Reflection On A Fulfilling Career

Since his departure from NASCAR in 2016, the now 44-year-old Mears resides in Arizona, where spending time with his wife and two children is his life highlight. 

“Honestly, it was tough the first couple years when I wasn’t racing on a regular basis,” Mears said. “When you do something your whole life, really, I did it from the time I was three years old. To all of a sudden not having that on a consistent basis was really difficult. It was also really difficult to have the mindset of, even possibly figuring out what’s next in life.

“You’re so focused on motorsports, period, that the process of thinking about what was next was really difficult. The one thing I can say through all that, the biggest blessing was being able to have some really quality time with my kids at such a crucial age.

“Being able to be home with them, pick them up from school, drop them off at school, take them to sporting events. Being present in their lives, was a pretty big blessing. I felt like, clearly we’re gone Thursday through Sunday, racing almost every single weekend.

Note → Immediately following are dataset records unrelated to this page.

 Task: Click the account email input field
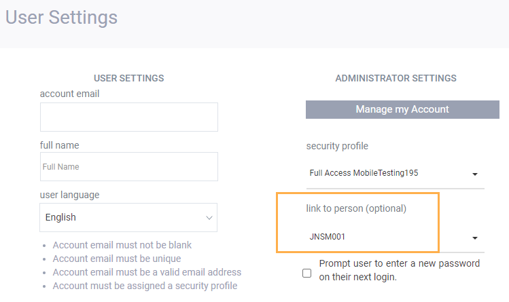point(128,117)
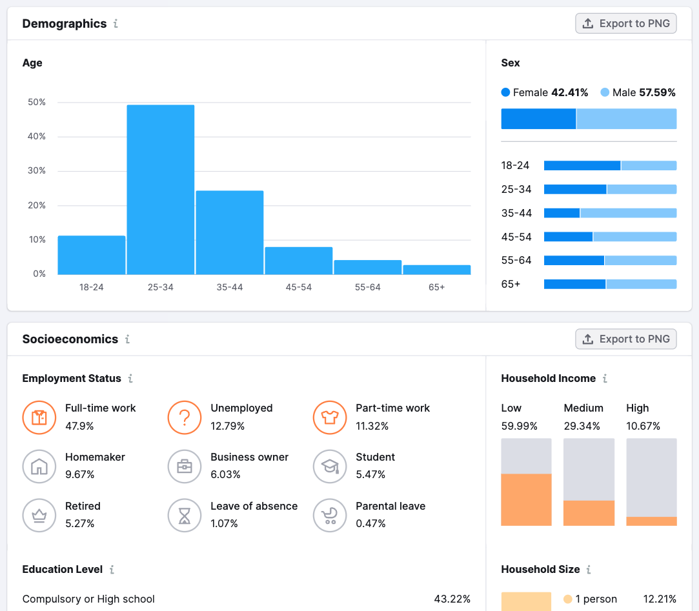Click the Business owner briefcase icon
This screenshot has width=699, height=611.
[185, 466]
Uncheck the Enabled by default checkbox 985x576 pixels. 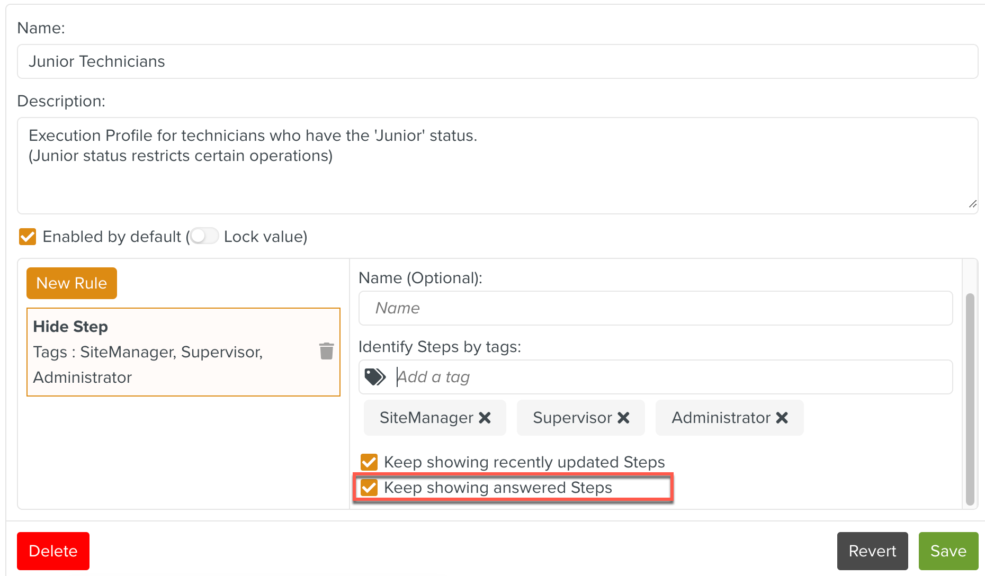tap(28, 237)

“I think about all the baseball games I’ve made, all the cheer events I’ve made, all the school events that I’ve been able to make over the last five or six years. I definitely wouldn’t take it back. I feel pretty fortunate that I was able to do that.”

Mears finished his Cup Series career with three poles and one victory. (Jared C. Tilton/Getty Images)

As Mears looks back on a career filled with exuberance, challenges and perseverance, he has peace knowing he poured everything into giving his teams, sponsors and supporters an opportunity to succeed. 

“The one thing I’m really most proud of is being in the sport for as long as I was,” Mears said. “I had a long career in motorsports. Obviously, in motorsports, you have to be successful, you have to put the numbers on the board, you got to have speed. Obviously, you’ve got to be desirable for someone to want to hire you.

“Was I one of the guys that was going to win you a championship? Possibly in the right scenario. What I was most proud of was that I felt like I built really strong relationships in the sport,” Mears added. “I feel like my reputation was if I was hired on a team that had a car that was capable of running 15th, I brought it home 10th. If I had a car that was capable of running 12th, we brought it home eighth. I feel like I got just a little bit more out of the car than it was supposed to, and I built good relationships.

“I felt like I always had strong relationships with my sponsors, my team and I was able to do it for a long time. So, just proud that I was one of those guys in the sport that people wanted around and got to drive some really fast race cars for some good programs.”